8.8 Onward transfers
The data importer shall only disclose the personal data to a third party on documented instructions from the data exporter. In addition, the data may only be disclosed to a third party located outside the European Union (in the same country as the data importer or in another third country, hereinafter “onward transfer”) if the third party is or agrees to be bound by these Clauses, under the appropriate Module, or if:
(i) the onward transfer is to a country benefitting from an adequacy decision pursuant to Article 45 of Regulation (EU) 2016/679 that covers the onward transfer;
(ii) the third party otherwise ensures appropriate safeguards pursuant to Articles 46 or 47 Regulation of (EU) 2016/679 with respect to the processing in question;
(iii) the onward transfer is necessary for the establishment, exercise or defence of legal claims in the context of specific administrative, regulatory or judicial proceedings; or
(iv) the onward transfer is necessary in order to protect the vital interests of the data subject or of another natural person.
Any onward transfer is subject to compliance by the data importer with all the other safeguards under these Clauses, in particular purpose limitation.
8.9 Documentation and compliance
(a) The data importer shall promptly and adequately deal with enquiries from the data exporter that relate to the processing under these Clauses.
(b) The Parties shall be able to demonstrate compliance with these Clauses. In particular, the data importer shall keep appropriate documentation on the processing activities carried out on behalf of the data exporter.
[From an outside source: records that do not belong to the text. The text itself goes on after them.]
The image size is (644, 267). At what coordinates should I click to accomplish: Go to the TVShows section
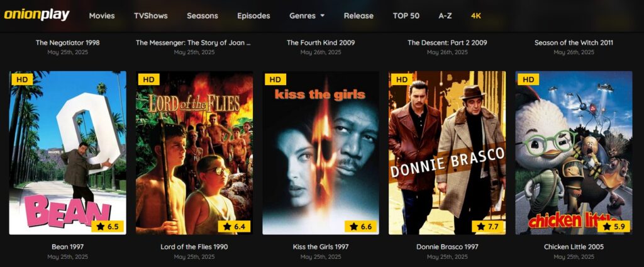(151, 16)
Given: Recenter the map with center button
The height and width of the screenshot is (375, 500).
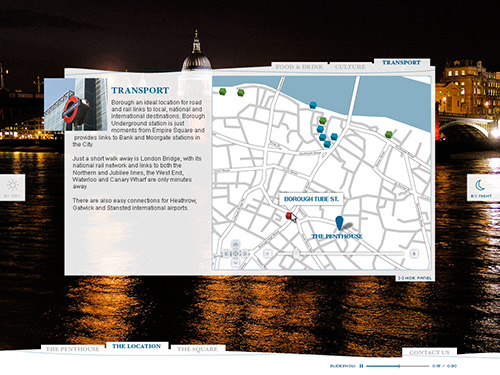Looking at the screenshot, I should [235, 254].
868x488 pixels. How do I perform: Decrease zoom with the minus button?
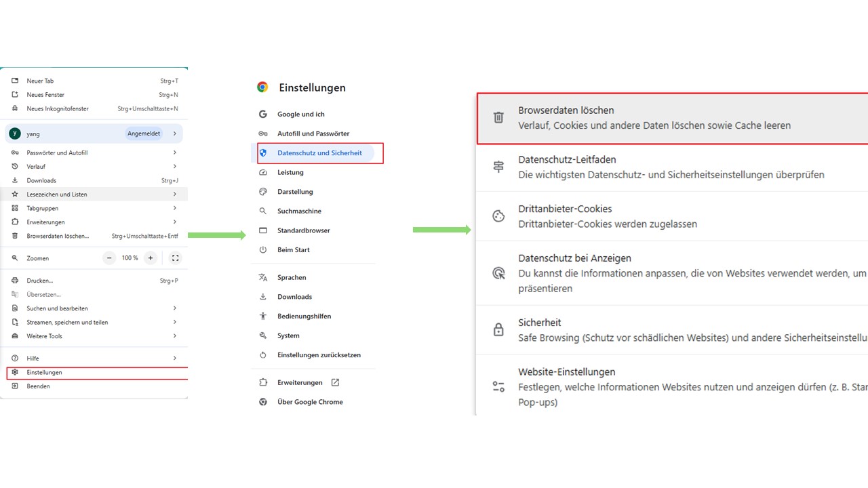tap(110, 258)
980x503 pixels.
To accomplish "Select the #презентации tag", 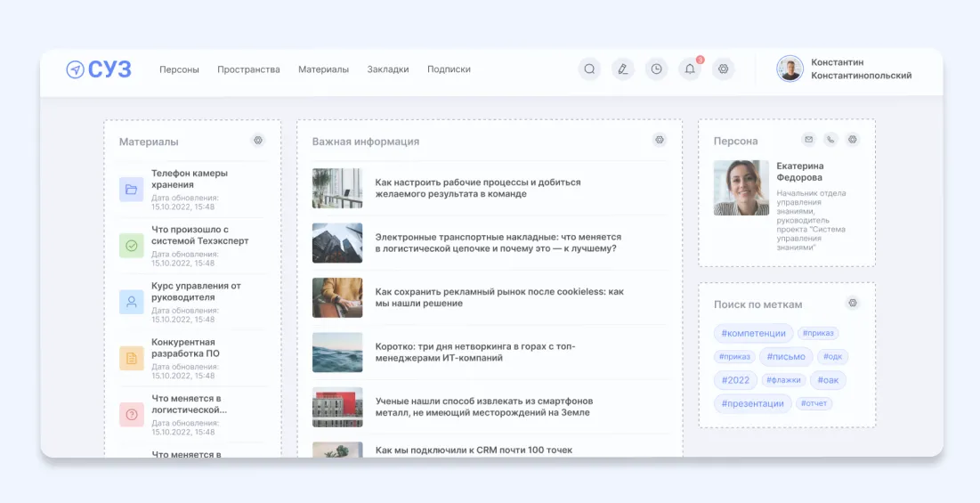I will click(x=753, y=403).
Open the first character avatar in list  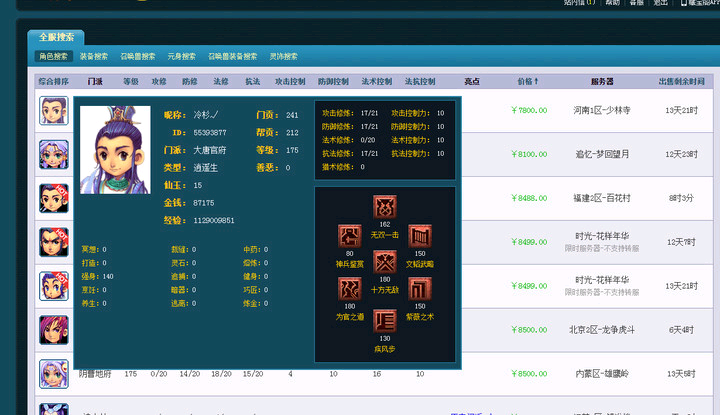[54, 110]
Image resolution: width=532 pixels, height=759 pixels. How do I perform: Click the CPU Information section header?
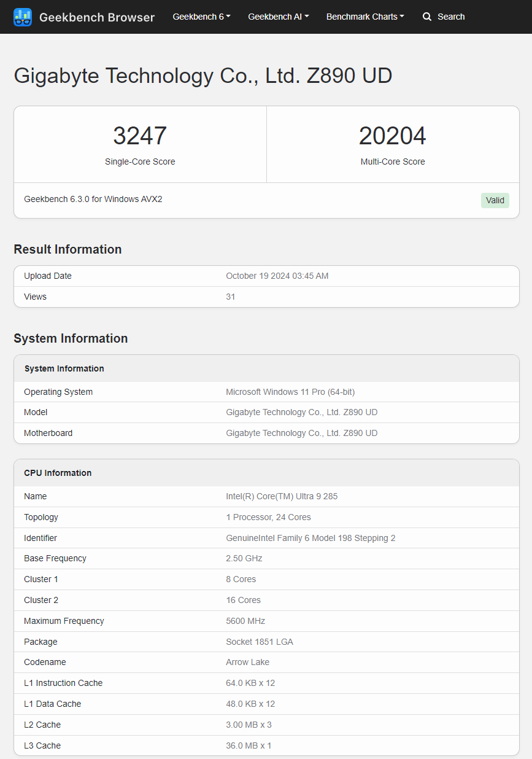click(x=57, y=473)
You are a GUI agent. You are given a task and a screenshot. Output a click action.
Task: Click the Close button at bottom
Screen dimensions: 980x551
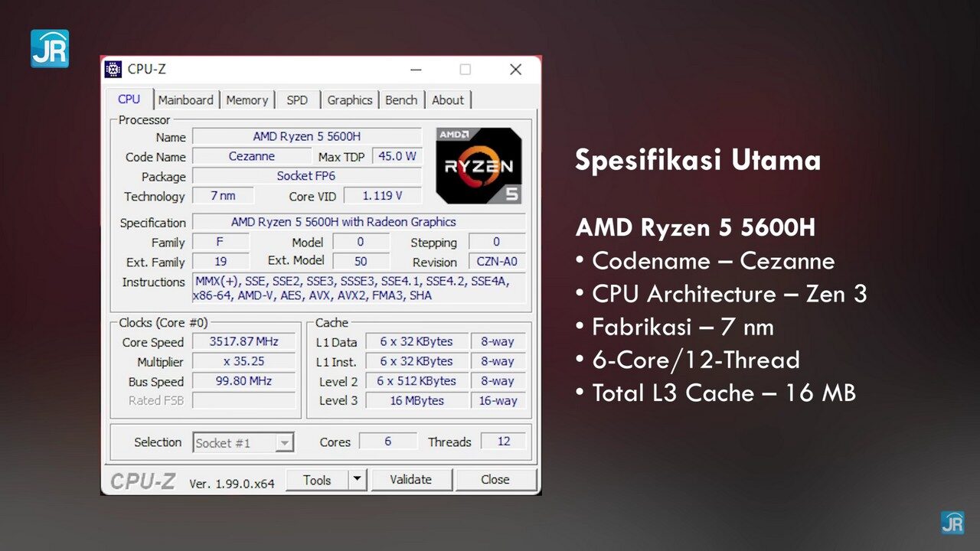tap(495, 480)
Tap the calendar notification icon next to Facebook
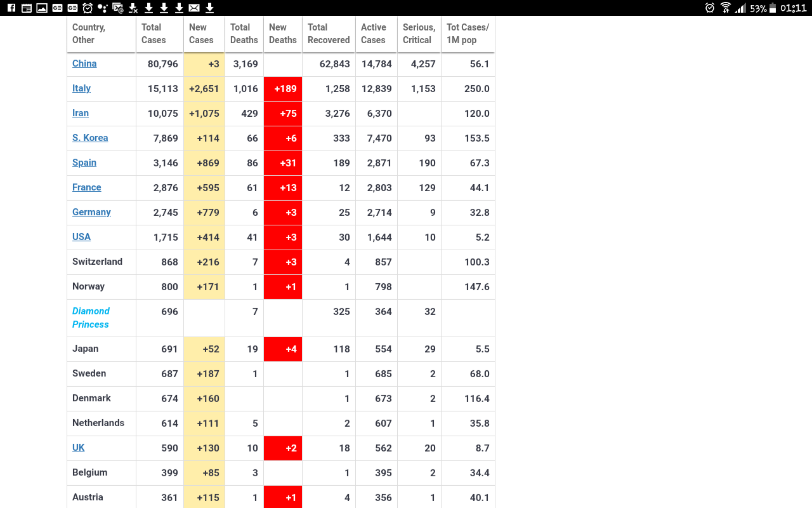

(c) The data importer shall make available to the data exporter all information necessary to demonstrate compliance with the obligations set out in these Clauses and at the data exporter’s request, allow for and contribute to audits of the processing activities covered by these Clauses, at reasonable intervals or if there are indications of non- compliance. In deciding on a review or audit, the data exporter may take into account relevant certifications held by the data importer.
(d) The data exporter may choose to conduct the audit by itself or mandate an independent auditor. Audits may include inspections at the premises or physical facilities of the data importer and shall, where appropriate, be carried out with reasonable notice.
(e) The Parties shall make the information referred to in paragraphs (b) and (c), including the results of any audits, available to the competent supervisory authority on request.
Clause 9
Use of sub-processors
(a) The data importer has the data exporter’s general authorisation for the engagement of sub-processor(s) from an agreed list. The data importer shall specifically inform the data exporter in writing of any intended changes to that list through the addition or replacement of sub- processors at least thirty (30) days in advance, thereby giving the data exporter sufficient time to be able to object to such changes prior to the engagement of the sub-processor(s). The data importer shall provide the data exporter with the information necessary to enable the data exporter to exercise its right to object.
(b) Where the data importer engages a sub-processor to carry out specific processing activities (on behalf of the data exporter), it shall do so by way of a written contract that provides for, in substance, the same data protection obligations as those binding the data importer under these Clauses, including in terms of third-party beneficiary rights for data subjects. The Parties agree that, by complying with this Clause, the data importer fulfils its obligations under Clause 8.8. The data importer shall ensure that the sub-processor complies with the obligations to which the data importer is subject pursuant to these Clauses.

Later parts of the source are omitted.